2.2. Pola Pengolahan Tanah (Pembajakan)
Tujuan dari pola pengolahan tanah ini adalah (Dahono, 1997) :
1. Lebih efisien, dengan menggunakan pola yang sesuai diharapkan : Waktu yang terbuang pada saat pengolahan tanah (pada saat implemen pengolahan tanah diangkat) sesedikit mungkin. Lahan yang diolah tidak diolah lagi sehingga diharapkan pekerjaan pengolahan tanah bisa lebih efisien
2. Lebih efektif: Hasil pengolahan tanah (khususnya untuk pembajakan) bisa merata. Bagian lahan yang diangkat tanahnya akan ditimbun kembali dari alur berikutnya, sehingga diharapkan pekerjaan pengolahan tanah bisa lebih efektif. Beberapa macam pola pengolahan tanah yang disesuaikan dengan bentuk lahan dan jenis alat yang digunakan.

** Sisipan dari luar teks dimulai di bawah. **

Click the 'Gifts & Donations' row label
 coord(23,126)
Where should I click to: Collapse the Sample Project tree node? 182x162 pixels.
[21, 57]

Beberapa pola pengolahan tanah, antara lain :
Gambar 2.1. Pola pengolahan tanah, (a) Continous tilling. (b) Headland pattern from boundaries (c) Circuitous, rounded corners (d) Headland pattern from back furrow
a. Pola Tengah
Pembajakan dilakukan dari tengah membujur lahan. Pembajakan kedua pada sebelah hasil pembajakan pertama. Traktor diputar ke kanan dan membajak rapat dengan hasil pembajakan pertama. Pembajakan berikutnya dengan cara berputar ke kanan sampai ke tepi lahan. Pola ini cocok untuk lahan yang memanjang dan sempit. Diperlukan lahan untuk berbelok (head land) pada kedua ujung lahan. Ujung lahan yang tidak terbajak tersebut, dibajak pada 2 atau 3 pembajakan terakhir. Sisa lahan yang tidak terbajak (pada ujung lahan), diolah dengan cara manual (dengan cangkul) (Dahono, 1997). Pola ini akan menghasilkan alur balik (back furrow) yaitu alur bajakan yang saling berhadapan satu sama lain, sehingga akan terjadi penumpukan lemparan hasil pembajakan, memanjang di tengah lahan (Dahono, 1997).
b. Pola Tepi
Pengolahan tanah dilakukan dari salah satu titik sudut lahan. Berputar ke kiri sejajar sisi lahan, sampai ke tengah lahan. Lemparan pembajakan ke arah luar lahan. Pada akhir pengolahan, operator akan kesulitan dalam membelokkan traktor. Pola ini cocok untuk lahan yang berbentuk bujur sangkar, dan lahan tidak terlalu luas. Diperlukan lahan untuk berbelok pada kedua diagonal lahan. Lahan yang tidak terbajak tersebut, dibajak pada 2 atau 4 pembajakan terakhir. Sisa lahan yang tidak terbajak, diolah dengan cara manual (dengan cangkul) (Gunawan dkk., 2015).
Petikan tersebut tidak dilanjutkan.